> _Data_
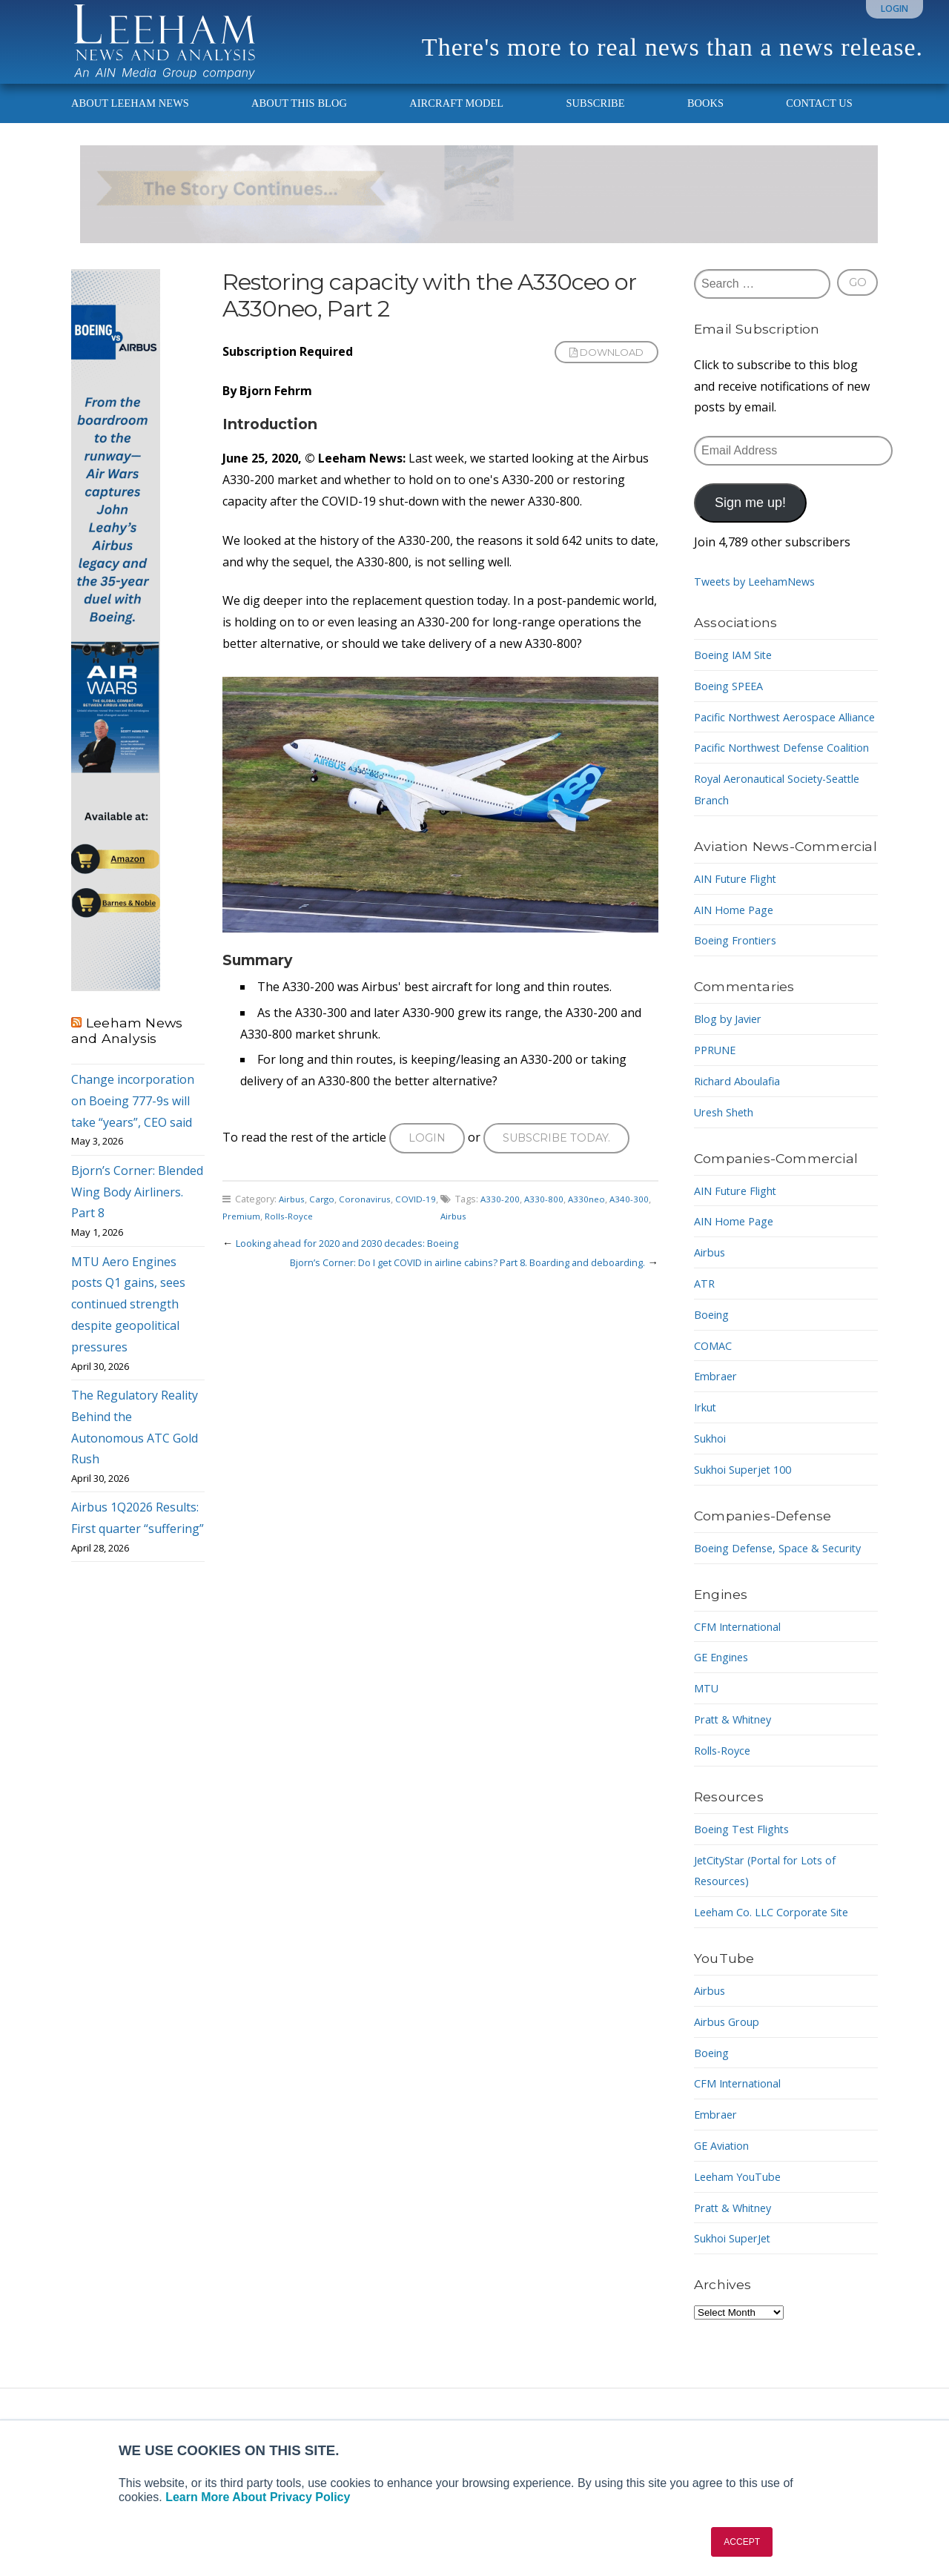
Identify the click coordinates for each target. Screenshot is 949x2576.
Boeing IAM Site (738, 674)
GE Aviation (725, 2229)
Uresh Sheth (729, 1174)
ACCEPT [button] (742, 2542)
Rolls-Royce (307, 1238)
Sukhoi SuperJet (739, 2322)
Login (894, 8)
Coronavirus (370, 1221)
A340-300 (633, 1221)
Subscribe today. (565, 1159)
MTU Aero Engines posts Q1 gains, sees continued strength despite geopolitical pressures (128, 1323)
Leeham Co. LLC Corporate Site (780, 1995)
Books (705, 123)
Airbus (293, 1221)
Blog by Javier (732, 1081)
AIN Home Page (738, 972)
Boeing (714, 1376)
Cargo (325, 1221)
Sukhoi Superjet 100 (750, 1531)
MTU (708, 1772)
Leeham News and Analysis (126, 1050)
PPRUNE (717, 1113)
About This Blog (299, 123)
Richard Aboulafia (742, 1143)
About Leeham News (130, 123)
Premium (257, 1238)
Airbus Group (731, 2105)
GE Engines (725, 1741)
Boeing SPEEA (733, 706)
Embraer (718, 1439)
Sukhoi (713, 1501)
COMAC (715, 1408)
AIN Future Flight (741, 941)
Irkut (707, 1470)
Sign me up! (750, 522)
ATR (705, 1346)
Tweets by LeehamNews (762, 601)
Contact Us (819, 123)
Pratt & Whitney (738, 1803)
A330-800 (545, 1221)
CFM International (744, 1710)
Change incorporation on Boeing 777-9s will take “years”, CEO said (132, 1120)
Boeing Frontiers (741, 1003)
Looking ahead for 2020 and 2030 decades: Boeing (360, 1266)
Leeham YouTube (743, 2260)
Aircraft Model (456, 123)
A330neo (589, 1221)
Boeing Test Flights (748, 1912)
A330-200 (500, 1221)
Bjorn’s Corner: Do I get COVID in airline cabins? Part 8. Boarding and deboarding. (445, 1285)
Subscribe (595, 123)
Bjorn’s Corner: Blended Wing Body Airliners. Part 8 (137, 1212)
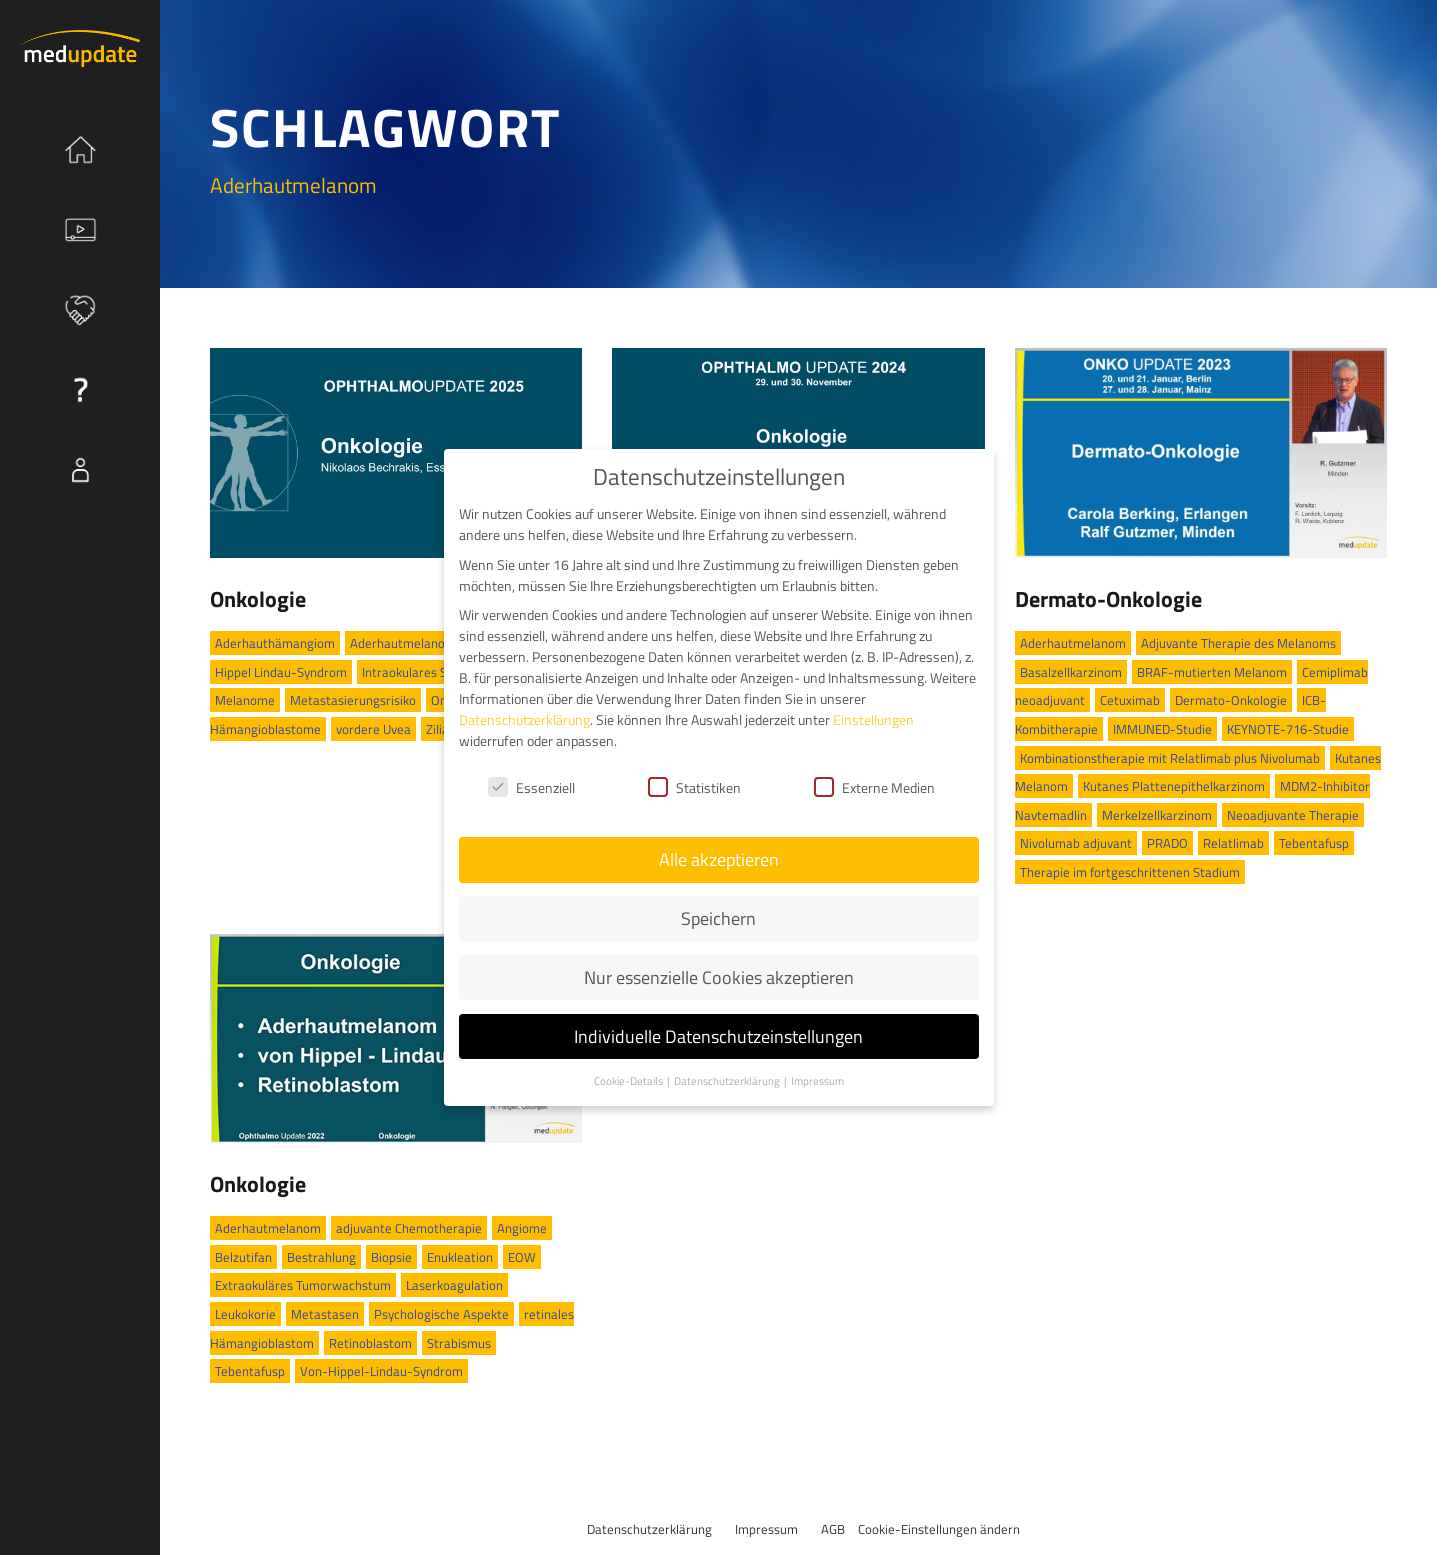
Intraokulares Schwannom (435, 672)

> _Goal of the exercise_
Which of the lines in the material above contain "Bjorn"? Copy each one out.

> _Written response_
Bjorn’s Corner: Do I get COVID in airline cabins? Part 8. Boarding and deboarding. (445, 1285)
Bjorn’s Corner: Blended Wing Body Airliners. Part 8 (137, 1212)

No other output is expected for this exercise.